--- START ---
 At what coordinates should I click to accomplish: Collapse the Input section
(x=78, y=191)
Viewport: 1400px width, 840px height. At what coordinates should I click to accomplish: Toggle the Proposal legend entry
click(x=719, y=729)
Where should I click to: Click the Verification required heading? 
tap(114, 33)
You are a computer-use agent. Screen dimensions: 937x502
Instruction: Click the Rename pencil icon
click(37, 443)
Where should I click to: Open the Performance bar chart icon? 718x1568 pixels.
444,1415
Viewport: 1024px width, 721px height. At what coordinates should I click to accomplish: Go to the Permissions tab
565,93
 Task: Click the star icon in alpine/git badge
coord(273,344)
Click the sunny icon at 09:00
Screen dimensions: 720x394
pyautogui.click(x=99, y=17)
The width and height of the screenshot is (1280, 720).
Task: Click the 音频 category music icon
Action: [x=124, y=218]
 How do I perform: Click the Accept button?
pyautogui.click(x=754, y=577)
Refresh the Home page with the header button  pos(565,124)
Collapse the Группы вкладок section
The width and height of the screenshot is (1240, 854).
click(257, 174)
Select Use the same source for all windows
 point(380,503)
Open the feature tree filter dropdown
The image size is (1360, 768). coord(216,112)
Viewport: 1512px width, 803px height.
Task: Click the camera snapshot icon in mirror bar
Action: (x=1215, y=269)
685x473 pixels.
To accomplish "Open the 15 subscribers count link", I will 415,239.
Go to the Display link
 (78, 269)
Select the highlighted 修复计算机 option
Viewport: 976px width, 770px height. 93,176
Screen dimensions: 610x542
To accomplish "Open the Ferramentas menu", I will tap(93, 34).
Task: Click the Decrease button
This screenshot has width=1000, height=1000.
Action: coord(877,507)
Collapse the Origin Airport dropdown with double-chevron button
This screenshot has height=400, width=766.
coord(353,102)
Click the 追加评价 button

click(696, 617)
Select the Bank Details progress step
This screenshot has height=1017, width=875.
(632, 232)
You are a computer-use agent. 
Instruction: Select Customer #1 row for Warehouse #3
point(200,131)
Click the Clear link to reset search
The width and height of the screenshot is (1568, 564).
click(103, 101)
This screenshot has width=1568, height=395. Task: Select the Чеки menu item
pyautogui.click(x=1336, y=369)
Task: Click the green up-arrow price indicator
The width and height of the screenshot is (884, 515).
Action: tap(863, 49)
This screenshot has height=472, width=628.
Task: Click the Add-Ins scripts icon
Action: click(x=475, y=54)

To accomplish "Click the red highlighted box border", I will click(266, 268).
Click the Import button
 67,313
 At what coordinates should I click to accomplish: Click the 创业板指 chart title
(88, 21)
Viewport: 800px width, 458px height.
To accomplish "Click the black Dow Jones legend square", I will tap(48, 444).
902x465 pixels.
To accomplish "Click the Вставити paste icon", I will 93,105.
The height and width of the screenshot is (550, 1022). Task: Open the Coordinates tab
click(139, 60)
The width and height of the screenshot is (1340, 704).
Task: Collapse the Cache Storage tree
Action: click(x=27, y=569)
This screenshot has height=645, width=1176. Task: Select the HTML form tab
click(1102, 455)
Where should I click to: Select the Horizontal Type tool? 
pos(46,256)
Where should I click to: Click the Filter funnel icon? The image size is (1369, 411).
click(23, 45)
--- END ---
> **REQUIREMENT**
Transcribe the records above exactly, keeping every line.

> **WRITTEN RESPONSE**
 At what coordinates should I click to accomplish: Collapse the Input section
(x=78, y=191)
Viewport: 1400px width, 840px height. At what coordinates should I click to accomplish: Toggle the Proposal legend entry
click(x=719, y=729)
Where should I click to: Click the Verification required heading? 
tap(114, 33)
You are a computer-use agent. Screen dimensions: 937x502
Instruction: Click the Rename pencil icon
click(37, 443)
Where should I click to: Open the Performance bar chart icon? 718x1568 pixels.
444,1415
Viewport: 1024px width, 721px height. At what coordinates should I click to accomplish: Go to the Permissions tab
565,93
 Task: Click the star icon in alpine/git badge
coord(273,344)
Click the sunny icon at 09:00
Screen dimensions: 720x394
pyautogui.click(x=99, y=17)
The width and height of the screenshot is (1280, 720).
Task: Click the 音频 category music icon
Action: [x=124, y=218]
 How do I perform: Click the Accept button?
pyautogui.click(x=754, y=577)
Refresh the Home page with the header button  pos(565,124)
Collapse the Группы вкладок section
The width and height of the screenshot is (1240, 854).
click(257, 174)
Select Use the same source for all windows
 point(380,503)
Open the feature tree filter dropdown
The image size is (1360, 768). coord(216,112)
Viewport: 1512px width, 803px height.
Task: Click the camera snapshot icon in mirror bar
Action: (x=1215, y=269)
685x473 pixels.
To accomplish "Open the 15 subscribers count link", I will 415,239.
Go to the Display link
 (78, 269)
Select the highlighted 修复计算机 option
Viewport: 976px width, 770px height. 93,176
Screen dimensions: 610x542
To accomplish "Open the Ferramentas menu", I will tap(93, 34).
Task: Click the Decrease button
This screenshot has width=1000, height=1000.
Action: coord(877,507)
Collapse the Origin Airport dropdown with double-chevron button
This screenshot has height=400, width=766.
coord(353,102)
Click the 追加评价 button

click(696, 617)
Select the Bank Details progress step
This screenshot has height=1017, width=875.
(632, 232)
You are a computer-use agent. 
Instruction: Select Customer #1 row for Warehouse #3
point(200,131)
Click the Clear link to reset search
The width and height of the screenshot is (1568, 564).
click(103, 101)
This screenshot has width=1568, height=395. Task: Select the Чеки menu item
pyautogui.click(x=1336, y=369)
Task: Click the green up-arrow price indicator
The width and height of the screenshot is (884, 515).
Action: tap(863, 49)
This screenshot has height=472, width=628.
Task: Click the Add-Ins scripts icon
Action: click(x=475, y=54)

To accomplish "Click the red highlighted box border", I will click(266, 268).
Click the Import button
 67,313
 At what coordinates should I click to accomplish: Click the 创业板指 chart title
(88, 21)
Viewport: 800px width, 458px height.
To accomplish "Click the black Dow Jones legend square", I will tap(48, 444).
902x465 pixels.
To accomplish "Click the Вставити paste icon", I will 93,105.
The height and width of the screenshot is (550, 1022). Task: Open the Coordinates tab
click(139, 60)
The width and height of the screenshot is (1340, 704).
Task: Collapse the Cache Storage tree
Action: click(x=27, y=569)
This screenshot has height=645, width=1176. Task: Select the HTML form tab
click(1102, 455)
Where should I click to: Select the Horizontal Type tool? 
pos(46,256)
Where should I click to: Click the Filter funnel icon? The image size is (1369, 411).
click(23, 45)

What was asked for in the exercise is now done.